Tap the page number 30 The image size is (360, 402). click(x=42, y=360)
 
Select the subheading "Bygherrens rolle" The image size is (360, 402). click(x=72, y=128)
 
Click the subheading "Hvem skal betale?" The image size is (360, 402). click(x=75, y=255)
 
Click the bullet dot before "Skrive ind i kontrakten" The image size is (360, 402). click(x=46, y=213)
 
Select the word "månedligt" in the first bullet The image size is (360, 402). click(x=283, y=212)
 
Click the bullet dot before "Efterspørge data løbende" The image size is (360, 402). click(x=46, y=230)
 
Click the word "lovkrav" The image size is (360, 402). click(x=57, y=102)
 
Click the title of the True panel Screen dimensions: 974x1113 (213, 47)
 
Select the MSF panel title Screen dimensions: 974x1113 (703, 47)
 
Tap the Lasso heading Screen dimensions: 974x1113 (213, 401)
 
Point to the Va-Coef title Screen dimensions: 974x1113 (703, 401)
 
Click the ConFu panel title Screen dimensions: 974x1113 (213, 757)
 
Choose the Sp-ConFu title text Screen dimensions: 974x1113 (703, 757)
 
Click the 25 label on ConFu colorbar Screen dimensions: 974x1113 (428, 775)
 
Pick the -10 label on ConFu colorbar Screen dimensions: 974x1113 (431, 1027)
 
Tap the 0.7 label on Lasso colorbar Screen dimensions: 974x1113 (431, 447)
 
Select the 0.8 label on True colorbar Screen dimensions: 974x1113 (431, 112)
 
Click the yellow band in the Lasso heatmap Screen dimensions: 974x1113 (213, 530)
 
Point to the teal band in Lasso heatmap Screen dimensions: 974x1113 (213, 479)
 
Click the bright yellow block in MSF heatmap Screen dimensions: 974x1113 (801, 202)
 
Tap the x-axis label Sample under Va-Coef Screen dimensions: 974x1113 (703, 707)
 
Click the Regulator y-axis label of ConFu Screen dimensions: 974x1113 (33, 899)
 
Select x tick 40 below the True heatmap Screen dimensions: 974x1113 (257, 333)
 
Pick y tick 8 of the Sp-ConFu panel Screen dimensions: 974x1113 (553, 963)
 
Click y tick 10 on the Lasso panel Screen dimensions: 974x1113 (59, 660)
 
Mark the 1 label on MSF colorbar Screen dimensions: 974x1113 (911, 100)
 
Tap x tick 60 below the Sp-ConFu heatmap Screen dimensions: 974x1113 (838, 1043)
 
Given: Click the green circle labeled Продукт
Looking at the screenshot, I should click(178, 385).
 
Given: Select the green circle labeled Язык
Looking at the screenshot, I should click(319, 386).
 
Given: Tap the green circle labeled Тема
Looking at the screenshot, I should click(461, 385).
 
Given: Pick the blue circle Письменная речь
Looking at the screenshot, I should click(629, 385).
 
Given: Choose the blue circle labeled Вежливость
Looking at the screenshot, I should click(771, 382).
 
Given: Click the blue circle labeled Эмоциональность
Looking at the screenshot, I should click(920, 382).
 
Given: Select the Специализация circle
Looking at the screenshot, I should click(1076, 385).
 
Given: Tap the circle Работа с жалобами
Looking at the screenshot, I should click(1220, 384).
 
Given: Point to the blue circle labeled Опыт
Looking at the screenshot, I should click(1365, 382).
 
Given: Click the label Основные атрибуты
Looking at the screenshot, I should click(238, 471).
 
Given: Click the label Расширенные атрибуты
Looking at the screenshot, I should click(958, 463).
▬▬▬▬▬▬
Rewrite all the items above, substituting "color scale" for "colorbar" and keeping everything else unchanged.

## Written solution
Tap the page number 30 The image size is (360, 402). click(x=42, y=360)
 
Select the subheading "Bygherrens rolle" The image size is (360, 402). click(x=72, y=128)
 
Click the subheading "Hvem skal betale?" The image size is (360, 402). click(x=75, y=255)
 
Click the bullet dot before "Skrive ind i kontrakten" The image size is (360, 402). click(x=46, y=213)
 
Select the word "månedligt" in the first bullet The image size is (360, 402). click(x=283, y=212)
 
Click the bullet dot before "Efterspørge data løbende" The image size is (360, 402). click(x=46, y=230)
 
Click the word "lovkrav" The image size is (360, 402). click(x=57, y=102)
 
Click the title of the True panel Screen dimensions: 974x1113 (213, 47)
 
Select the MSF panel title Screen dimensions: 974x1113 (703, 47)
 
Tap the Lasso heading Screen dimensions: 974x1113 (213, 401)
 
Point to the Va-Coef title Screen dimensions: 974x1113 (703, 401)
 
Click the ConFu panel title Screen dimensions: 974x1113 (213, 757)
 
Choose the Sp-ConFu title text Screen dimensions: 974x1113 (703, 757)
 
Click the 25 label on ConFu color scale Screen dimensions: 974x1113 (428, 775)
 
Pick the -10 label on ConFu color scale Screen dimensions: 974x1113 (431, 1027)
 
Tap the 0.7 label on Lasso color scale Screen dimensions: 974x1113 (431, 447)
 
Select the 0.8 label on True color scale Screen dimensions: 974x1113 (431, 112)
 
Click the yellow band in the Lasso heatmap Screen dimensions: 974x1113 (213, 530)
 
Point to the teal band in Lasso heatmap Screen dimensions: 974x1113 (213, 479)
 
Click the bright yellow block in MSF heatmap Screen dimensions: 974x1113 (801, 202)
 
Tap the x-axis label Sample under Va-Coef Screen dimensions: 974x1113 (703, 707)
 
Click the Regulator y-axis label of ConFu Screen dimensions: 974x1113 (33, 899)
 
Select x tick 40 below the True heatmap Screen dimensions: 974x1113 (257, 333)
 
Pick y tick 8 of the Sp-ConFu panel Screen dimensions: 974x1113 (553, 963)
 
Click y tick 10 on the Lasso panel Screen dimensions: 974x1113 (59, 660)
 
Mark the 1 label on MSF color scale Screen dimensions: 974x1113 (911, 100)
 
Tap x tick 60 below the Sp-ConFu heatmap Screen dimensions: 974x1113 (838, 1043)
 
Given: Click the green circle labeled Продукт
Looking at the screenshot, I should click(178, 385).
 
Given: Select the green circle labeled Язык
Looking at the screenshot, I should click(319, 386).
 
Given: Tap the green circle labeled Тема
Looking at the screenshot, I should click(461, 385).
 
Given: Pick the blue circle Письменная речь
Looking at the screenshot, I should click(629, 385).
 
Given: Choose the blue circle labeled Вежливость
Looking at the screenshot, I should click(771, 382).
 
Given: Click the blue circle labeled Эмоциональность
Looking at the screenshot, I should click(920, 382).
 
Given: Select the Специализация circle
Looking at the screenshot, I should click(1076, 385).
 
Given: Tap the circle Работа с жалобами
Looking at the screenshot, I should click(1220, 384).
 
Given: Point to the blue circle labeled Опыт
Looking at the screenshot, I should click(1365, 382).
 
Given: Click the label Основные атрибуты
Looking at the screenshot, I should click(238, 471).
 
Given: Click the label Расширенные атрибуты
Looking at the screenshot, I should click(958, 463).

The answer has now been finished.